The UK is committed to reducing its greenhouse gas emissions by at least 80% by 2050, relative to 1990 levels. Meeting this target will require a significant shift in the way energy is used and generated.
To reduce our dependency on fossil fuels, renewable energy sources, such as wind and solar energy, will need to be integrated into the power grid.
While the benefits of renewables are indisputable, there are certain areas that need to be addressed before they can be integrated into the power grid while maintaining safety and reliability.
This is because renewable energy sources have certain characteristics that differentiate them from traditional sources: they are less controllable, they cause unintended power flow patterns, and they impact voltage and current waveforms and the overall power quality of electricity.
More specifically, renewable energy sources, like all devices connected to the grid by means of power converters, generate harmonics, i.e. unwanted high frequency current and voltage components that can disrupt the electricity supply.
These are not necessarily problems in themselves, as long as there is a way to integrate variable renewable supplies into the grid without disrupting the system.
The research carried out in this project aims at assessing the expected levels of harmonics in the future UK power grid due to the integration of technologies that include renewable energy sources, electric vehicles and interconnectors.
Carrying out this assessment means developing accurate models of these devices and of the power system. At the same time, these models require some form of simplification because of the number of components involved.
Previous research has focused on either detailed power converter models, or the use of a large power system model with simplified converter representation.
This project aims at combining both aspects in a single model. This would be able to represent correctly harmonic generation from renewable sources, the transfer of harmonics between voltage levels, and the representation of statistical variations of harmonic levels in the system.

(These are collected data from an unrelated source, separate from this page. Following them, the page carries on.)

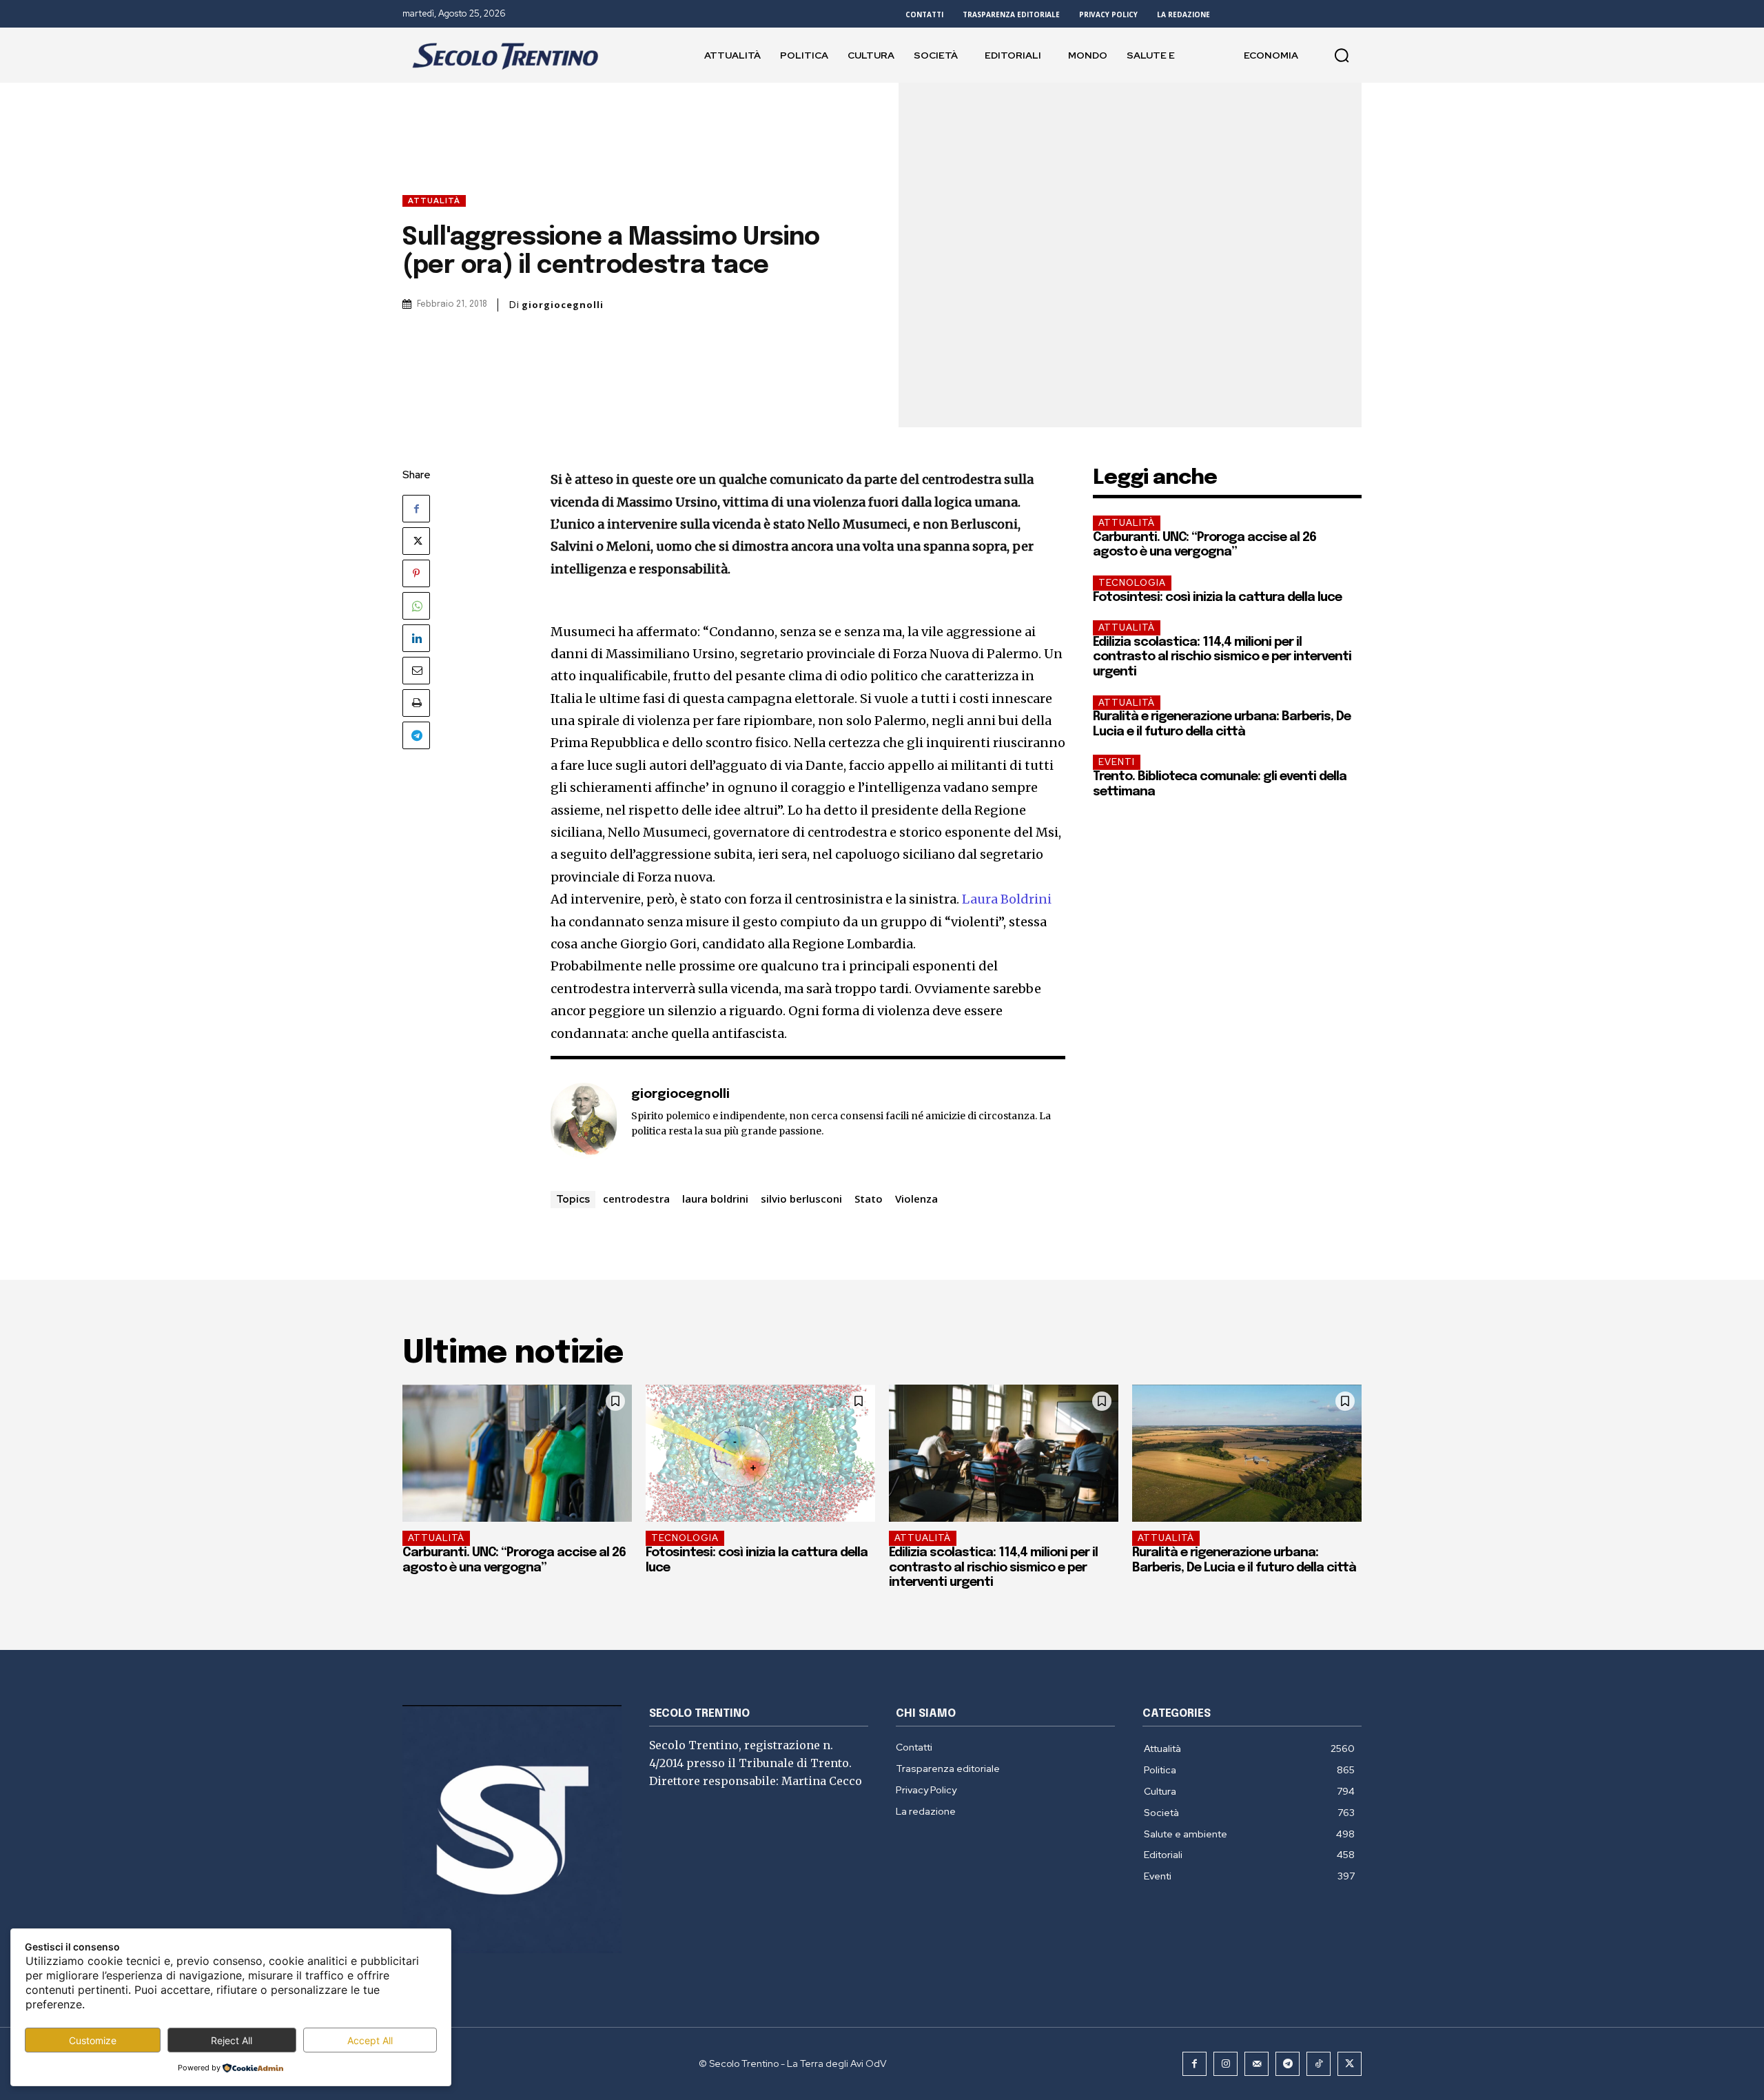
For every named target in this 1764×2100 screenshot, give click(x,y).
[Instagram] (1225, 2064)
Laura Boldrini (1007, 899)
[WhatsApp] (416, 606)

This research will be led by the Energy Safety Research Institute at Swansea University, in close collaboration with two industrial partners, National Grid and Measurable Ltd, and with the University of Texas at Austin.
The funding for the research has been awarded by the Engineering and Physical Sciences Research Council (EPSRC).
Dr. Grazia Todeschini from the Energy Safety Research Institute at Swansea University, lead researcher on the project, said:
'With increasing levels of renewable energy sources integrated in the UK power grid, we are reaching a tipping point where the impact of these devices on the day-to-day operation of the power grid is visible.
I and the project collaborators are delighted that EPSRC will support this research and we look forward to contributing to the further integration of renewable energies into the UK power grid'.